6. Study Limitations
Certain limitations are present in this study. Firstly, data were acquired during the emergency condition, and thus the completeness of data recording was less than optimal, especially during hospital admission. This limitation particularly applies to the number of patients with complete laboratory analyses of interest, which greatly influenced the number of patients finally included in the study. Secondly, the number of laboratory analyses included in the research is limited by our central laboratory equipment. However, the primary study goal was to single out significant admission predictors of COVID-19 mortality based on the parameters available in most hospitals, including our Clinical Center. Thirdly, thoracic computed tomography (CT), as a radiographic method of the highest accuracy, had not been included in our mortality risk assessment on admission.

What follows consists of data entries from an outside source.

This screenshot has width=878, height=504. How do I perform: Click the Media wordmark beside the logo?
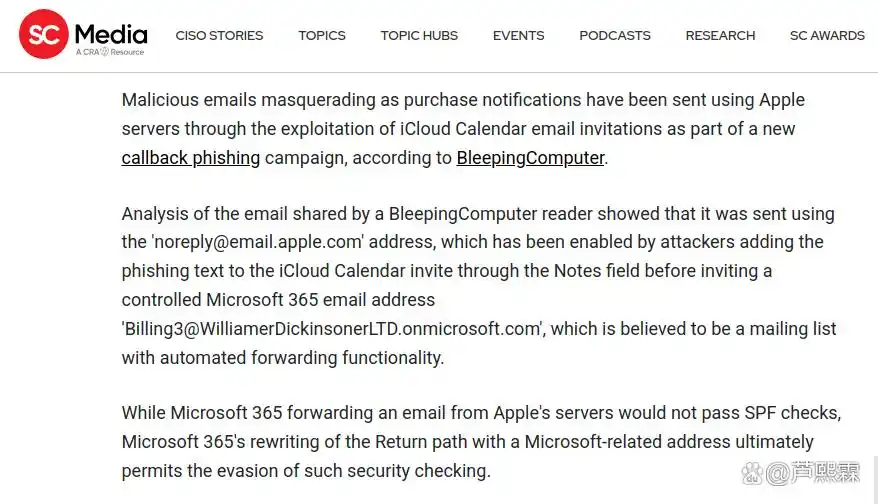111,34
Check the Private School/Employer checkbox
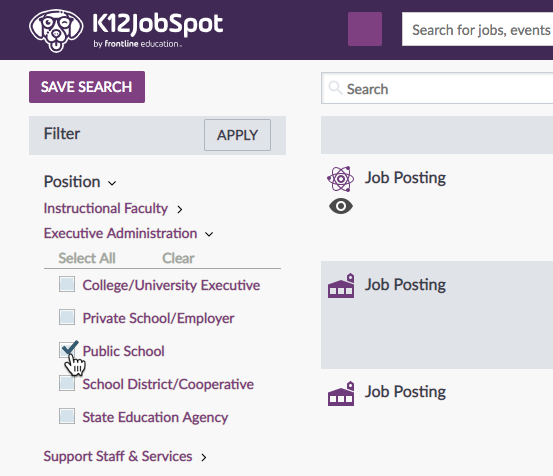 tap(67, 317)
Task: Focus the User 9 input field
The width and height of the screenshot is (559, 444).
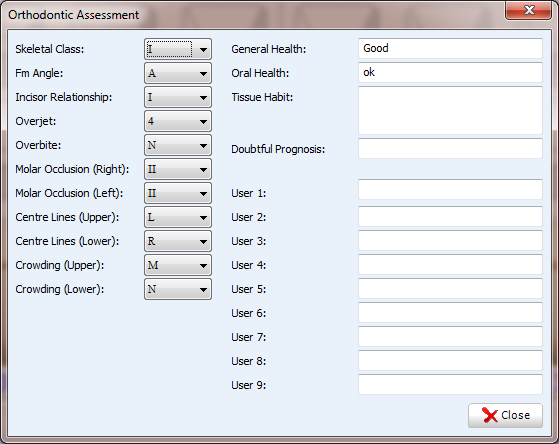Action: click(450, 384)
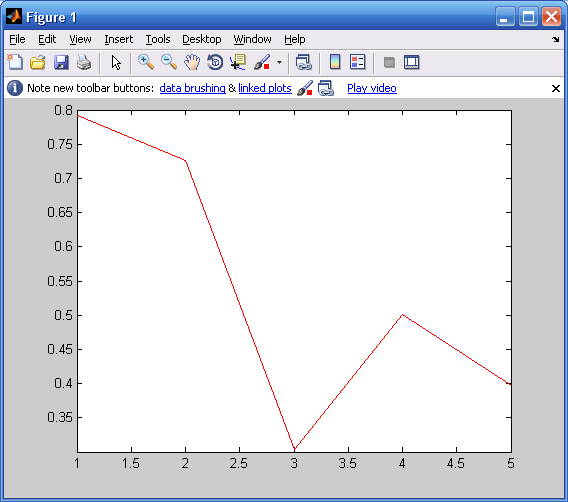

Although the published data recognizes the importance of CT imaging in predicting COVID-19 mortality [33,34], a limited number of patients underwent CT diagnostics upon admission, so it could not be included in further analysis.
Supplementary Materials
The following supporting information can be downloaded at: https://www.mdpi.com/article/10.3390/jcm11206109/s1, Table S1: Threshold values for blood gas and laboratory parameters, according to the ROC analysis or laboratory reference lines.
Author Contributions
Study conceptualization and design: M.P. (Mina Poskurica), Đ.S. and M.P. (Marina Petrović). Methodology: I.Č. and V.Ć. Statistical analysis: Đ.S. and N.Z. Resources: K.V., A.A.A., S.L., A.J. and A.P. Data collection: K.V., A.A.A., S.L., A.J. and A.P. Writing—original draft preparation: T.N., M.M., M.J., K.V. and M.P. (Marija Popović). Writing—review and editing: M.P. (Mina Poskurica), Đ.S. and M.A. Supervision: I.Č. and M.P. (Marina Petrović). Project administration: V.Z. and M.P. (Marina Petrović). All authors have read and agreed to the published version of the manuscript.
Funding
This research received no external funding.
Institutional Review Board Statement
The study was conducted in accordance with the Declaration of Helsinki, and approved by the Ethics Committee of University Clinical Center Kragujevac, Serbia (protocol number: 01/21/397; date of approval: 19 August 2021).
Informed Consent Statement
Informed consent was obtained from all subjects involved in the study.
Data Availability Statement
The data presented in this study are available on request from the corresponding author.
Acknowledgments
We would like to thank all physicians, nurses, and other team members of the University Clinical Center Kragujevac (Serbia) COVID center for dedicated work over the past 2 years. We would like to thank Mileta Poskurica for scientific and clinical mentorship.
Conflicts of Interest
The authors declare no conflict of interest.